Figure 2.

hRheb(S16H) expression activates mTORC1 in the hippocampus. (a) Brain sections were stained with anti-phospho-4E-BP1, a mTORC1 substrate, at 4 weeks postinjection of viral vectors. Immunoperoxidase staining for p-4E-BP1 (with thionin counterstain) shows that brown reaction products are clearly observed in the neurons of the hRheb(S16H)-treated group, compared to a modest level in the vehicle-treated group. Bar = 500 μm. Insets show magnified photomicrographs of the area in the CA1 layer. An example of neuronal p-4E-BP1 staining (white arrows) is shown in the inset. All pictures show the representative coronal section of each group (n = 3, each group). (b) Western blot analysis of p-4E-BP1, 4E-BP1, p-p70S6K, and p70S6K expression at 4 weeks after intrahippocampal injection of AAV-GFP and AAV-hRheb(S16H).

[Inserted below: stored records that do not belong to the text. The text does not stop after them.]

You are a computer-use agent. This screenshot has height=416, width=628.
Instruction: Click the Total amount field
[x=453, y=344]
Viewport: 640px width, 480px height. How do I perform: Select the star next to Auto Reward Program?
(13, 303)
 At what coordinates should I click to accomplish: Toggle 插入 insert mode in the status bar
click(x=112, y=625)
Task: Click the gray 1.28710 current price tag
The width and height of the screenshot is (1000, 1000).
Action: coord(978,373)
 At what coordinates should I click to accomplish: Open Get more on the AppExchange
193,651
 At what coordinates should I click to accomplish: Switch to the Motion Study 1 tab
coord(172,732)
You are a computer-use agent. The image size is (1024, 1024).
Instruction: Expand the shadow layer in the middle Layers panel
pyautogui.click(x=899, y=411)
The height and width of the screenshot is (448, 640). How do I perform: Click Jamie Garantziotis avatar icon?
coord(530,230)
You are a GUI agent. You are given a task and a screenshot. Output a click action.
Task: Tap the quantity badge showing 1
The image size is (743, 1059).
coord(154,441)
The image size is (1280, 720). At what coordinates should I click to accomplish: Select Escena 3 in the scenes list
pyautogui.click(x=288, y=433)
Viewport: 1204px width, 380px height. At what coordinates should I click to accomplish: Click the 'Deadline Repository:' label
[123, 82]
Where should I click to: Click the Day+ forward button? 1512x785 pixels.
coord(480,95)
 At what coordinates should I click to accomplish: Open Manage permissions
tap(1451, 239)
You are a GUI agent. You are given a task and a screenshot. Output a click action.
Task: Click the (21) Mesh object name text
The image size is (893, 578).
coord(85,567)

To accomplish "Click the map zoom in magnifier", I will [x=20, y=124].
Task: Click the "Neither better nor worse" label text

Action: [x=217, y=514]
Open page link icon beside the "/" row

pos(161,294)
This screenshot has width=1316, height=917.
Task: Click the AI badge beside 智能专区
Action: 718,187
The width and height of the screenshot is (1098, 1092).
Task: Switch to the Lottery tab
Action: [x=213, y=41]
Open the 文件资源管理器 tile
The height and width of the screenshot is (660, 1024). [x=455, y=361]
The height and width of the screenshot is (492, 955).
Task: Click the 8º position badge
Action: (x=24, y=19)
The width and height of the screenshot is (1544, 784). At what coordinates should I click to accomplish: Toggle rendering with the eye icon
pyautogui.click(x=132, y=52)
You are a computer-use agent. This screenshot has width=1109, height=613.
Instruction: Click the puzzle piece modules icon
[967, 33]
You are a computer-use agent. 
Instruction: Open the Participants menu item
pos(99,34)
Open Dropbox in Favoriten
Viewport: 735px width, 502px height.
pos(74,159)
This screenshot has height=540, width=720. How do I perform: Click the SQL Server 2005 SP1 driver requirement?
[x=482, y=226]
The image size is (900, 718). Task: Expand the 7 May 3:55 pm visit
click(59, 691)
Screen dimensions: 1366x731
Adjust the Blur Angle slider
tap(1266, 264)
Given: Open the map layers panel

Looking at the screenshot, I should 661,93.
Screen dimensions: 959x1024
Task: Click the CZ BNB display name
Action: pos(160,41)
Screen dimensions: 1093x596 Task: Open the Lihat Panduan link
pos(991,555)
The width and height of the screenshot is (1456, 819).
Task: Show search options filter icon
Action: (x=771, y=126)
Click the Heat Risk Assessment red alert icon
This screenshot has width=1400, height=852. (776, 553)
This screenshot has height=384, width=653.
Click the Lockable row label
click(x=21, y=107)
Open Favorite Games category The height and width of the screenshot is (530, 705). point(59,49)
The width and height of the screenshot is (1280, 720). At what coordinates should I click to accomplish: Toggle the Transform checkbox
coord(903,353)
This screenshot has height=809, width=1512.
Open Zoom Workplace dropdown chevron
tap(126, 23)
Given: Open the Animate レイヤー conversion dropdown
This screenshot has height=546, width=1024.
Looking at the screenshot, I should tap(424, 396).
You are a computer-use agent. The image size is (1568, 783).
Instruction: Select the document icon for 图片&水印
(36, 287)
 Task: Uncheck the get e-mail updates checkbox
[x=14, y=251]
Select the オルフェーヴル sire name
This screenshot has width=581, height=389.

Successful transduction of the hippocampus was confirmed in each case by western blot analysis of GFP and FLAG expressions. (c) The histogram results show the results of a quantitative analysis based on the density of the p-4E-BP1, 4E-BP1, p-p70S6K, and p70S6K bands normalized with the β-actin band for each sample. All values represent the mean ± SEM of four pooled samples for each group. *P < 0.01, significantly different from contralateral control side (CON) and AAV-GFP (one-way analysis of variance and Student–Newman–Keuls analysis).